Exchangeable bonds are a form of convertible equity/fixed income product. This introduction represents the latest development in the gradual maturing of China’s bond markets.
In its 2013/14 paper ‘China bond market roadmap’, the Asia Securities Industry and Financial Markets Association suggested numerous ways in which China needed to act to improve its bond markets, in particular regarding the two types of government bonds and the two-bond-market structure: the interbank OTC bond market and the exchange bond market. Industry experts are now seeing some signs of progress.
“There will be a functioning government bond market in China within five years,” said Liu Mingkang, the former chairman of the China Banking Regulatory Commission who currently acts as a research fellow at Chinese University of Hong Kong. He was speaking at the FT Asset Management Summit in Hong Kong on 20 July 2014.

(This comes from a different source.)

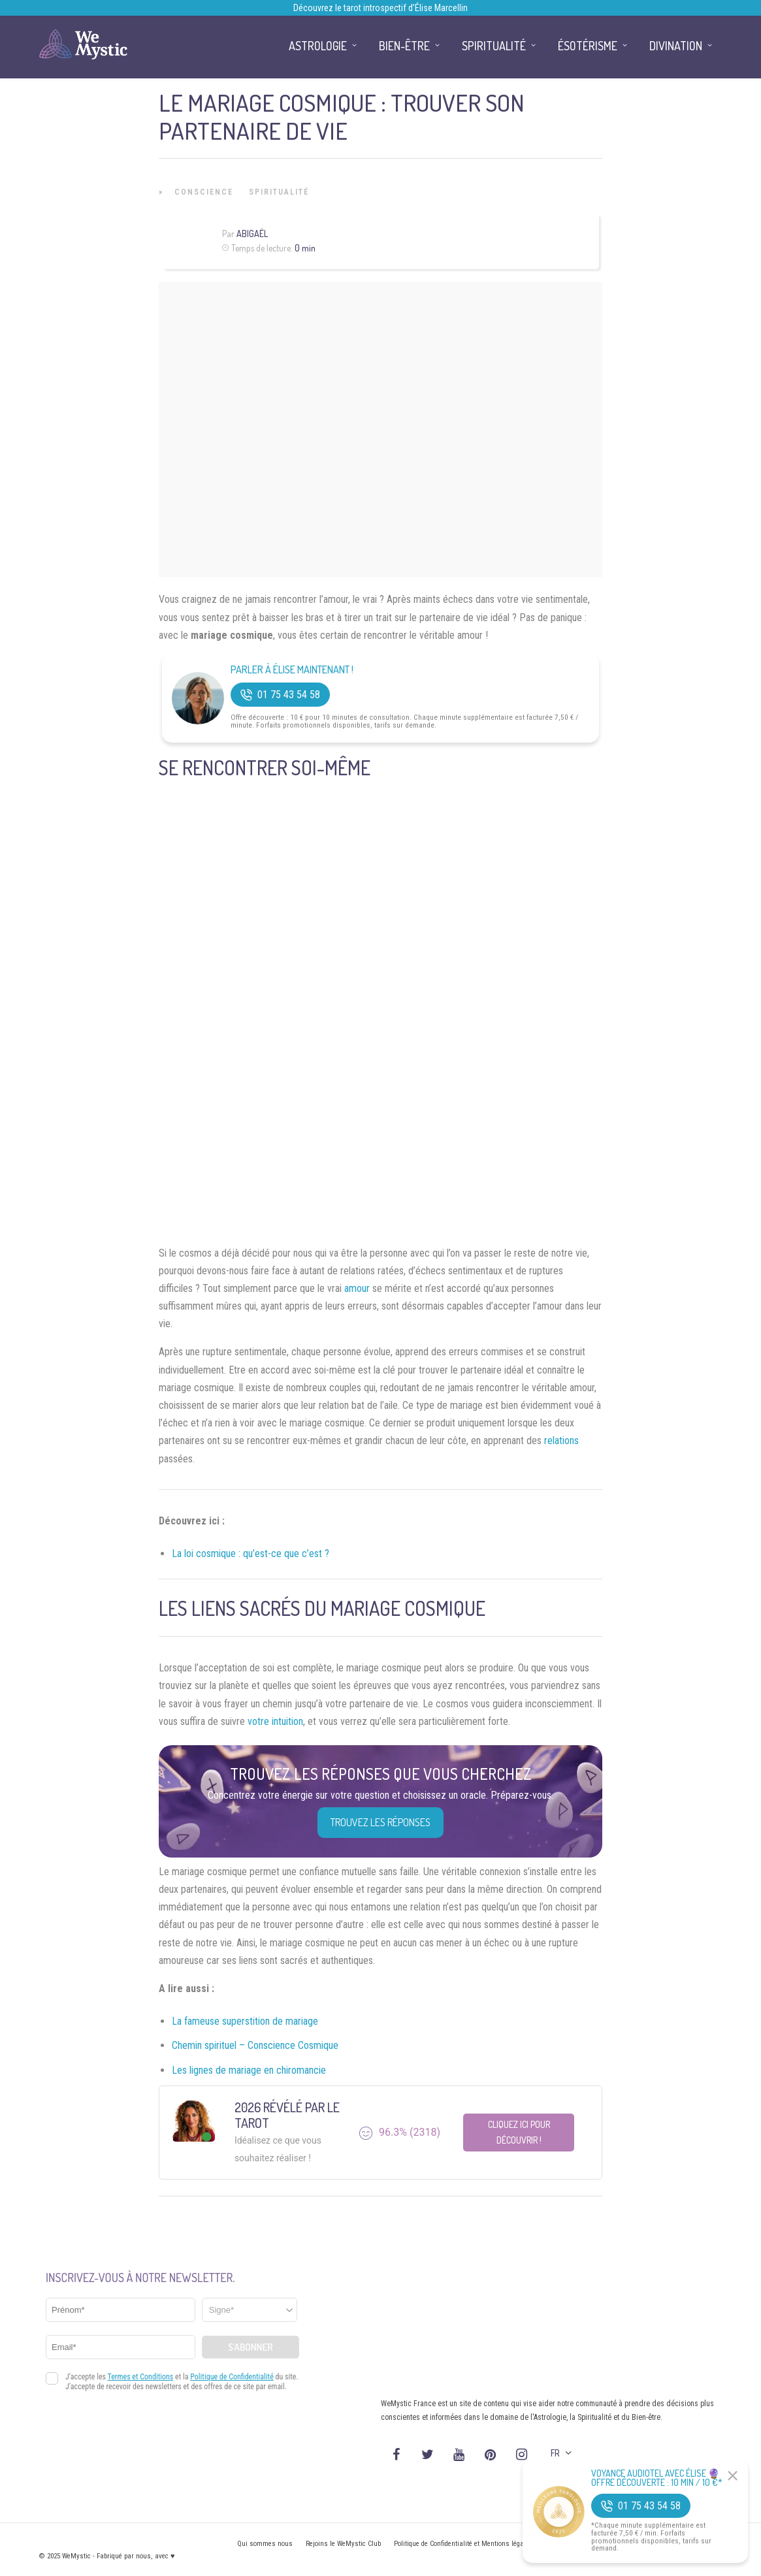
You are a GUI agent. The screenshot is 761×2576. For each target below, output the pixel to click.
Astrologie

“It has been a step-by-step approach that requires liberalisation of interest rates, followed by currency reforms,” he added. “All derivatives will be built on that liberalisation of interest rates. China needs to see a smooth long term yield curve emerging – not like today’s yield curve.”
Development of the bond markets has been helped by the introduction of the Shanghai Free-Trade Zone which was launched on 29 September 2013. It is the first free-trade zone in mainland China.
“I think there has been quite a bit of interest in the Shanghai free trade zone and the potential opportunities that will give the bond markets, said Tom Jenkins, principal, financial services at KPMG in Hong Kong who was speaking at the TRADE Asia’s recent Asia Clearing Council roundtable. “I think the details around that – perhaps a trading hub or trading activities – have not yet been released.”
As China’s bond markets continue their growth, they have internationalised, via the ‘dim sum’ bond route of issuing a renminbi-denominated instrument abroad. The renminbi qualified foreign institutional investor scheme (RQFII) will in future take a greater role in the spotlight as opportunities to invest within China’s bonds onshore slowly gather pace.
“China’s interbank bond market has been at the centre of the discussions in Luxembourg,” according to Bruno Campenon, the head of BNP Paribas Securities Services in Hong Kong. Approximately 50 renminbi-denominated bonds are already listed in Luxembourg on the back of RQFII. “This also has been a subject of discussion in Hong Kong for some time,” he added. “It is certainly a major area of interest for investors, and a future consideration for trading connections out of Hong Kong.”